### Exercise brief
Beginning with the line that holds "Click the SAVE button under video", copy each line exactly through the end of the entries, but leave the pictures out.

========

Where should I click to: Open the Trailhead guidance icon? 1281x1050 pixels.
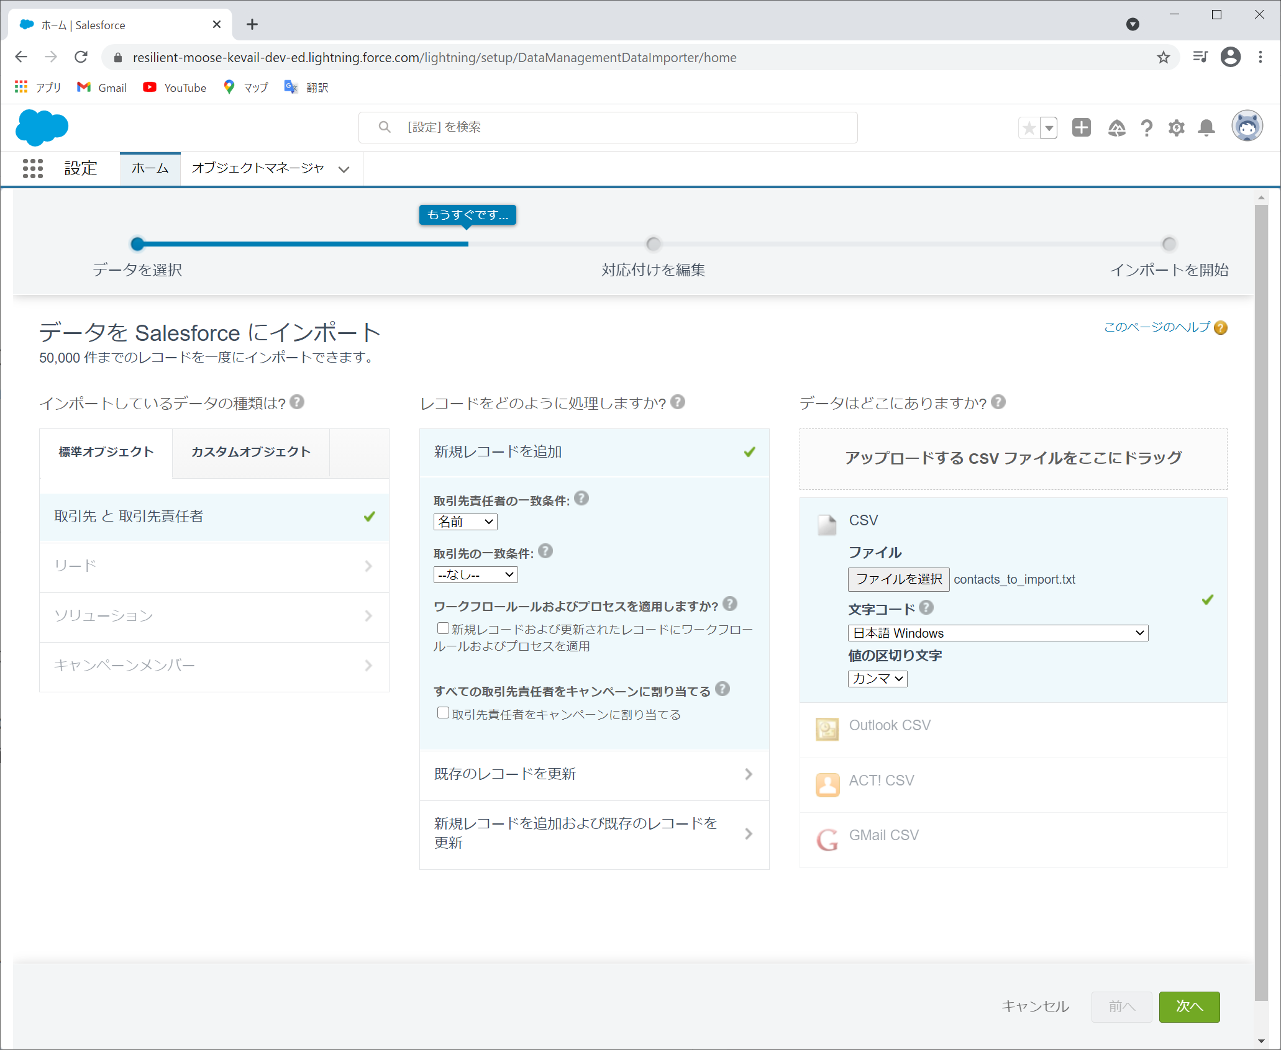click(1116, 128)
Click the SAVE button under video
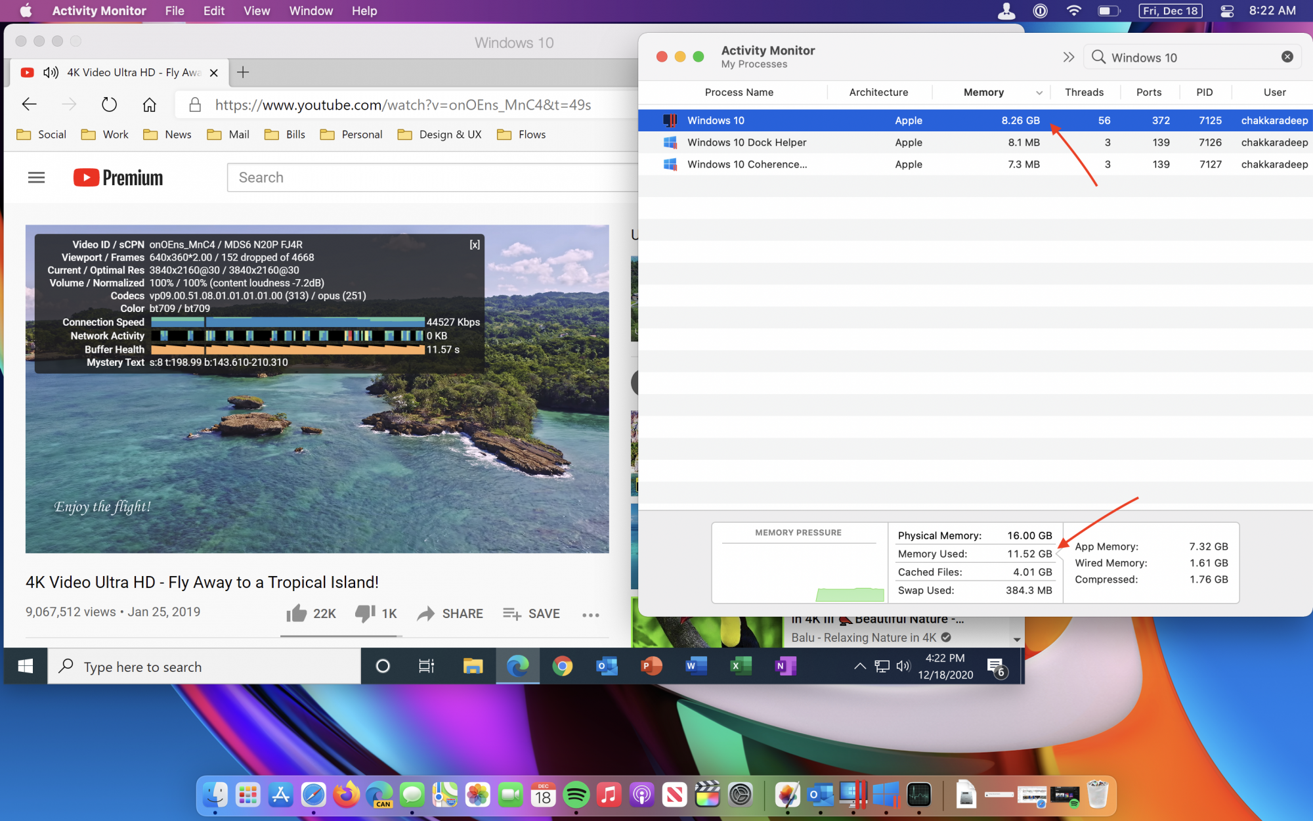The image size is (1313, 821). point(532,613)
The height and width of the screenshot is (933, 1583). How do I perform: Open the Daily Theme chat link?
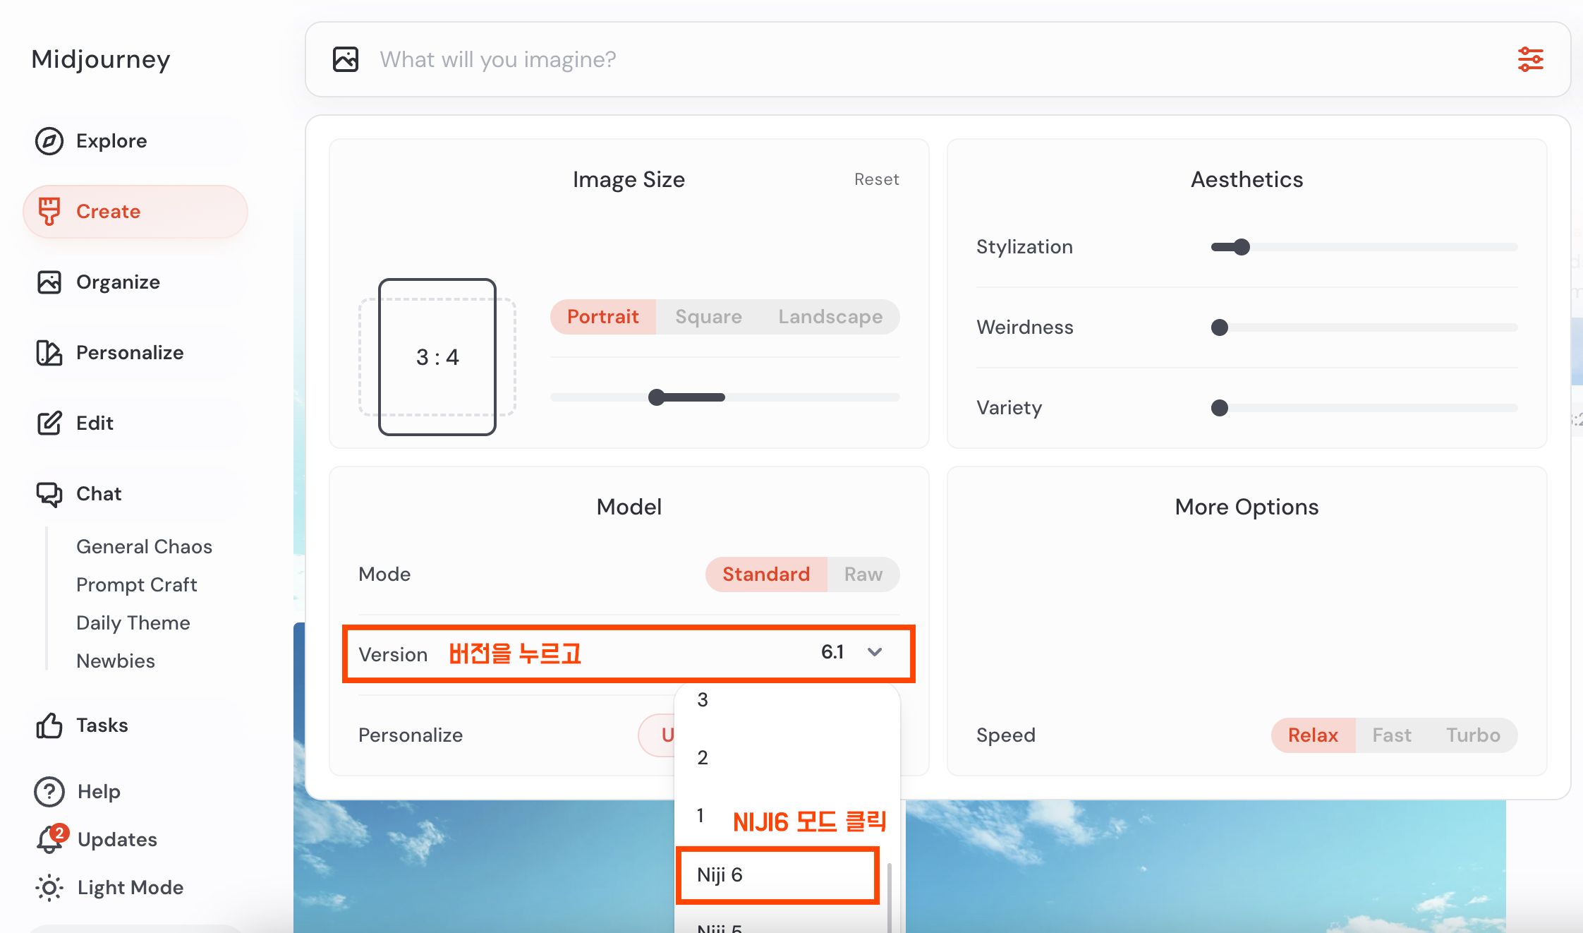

========

### Task result
Click the SAVE button under video
The image size is (1313, 821). point(532,613)
The height and width of the screenshot is (933, 1583). How do I perform: Open the Daily Theme chat link?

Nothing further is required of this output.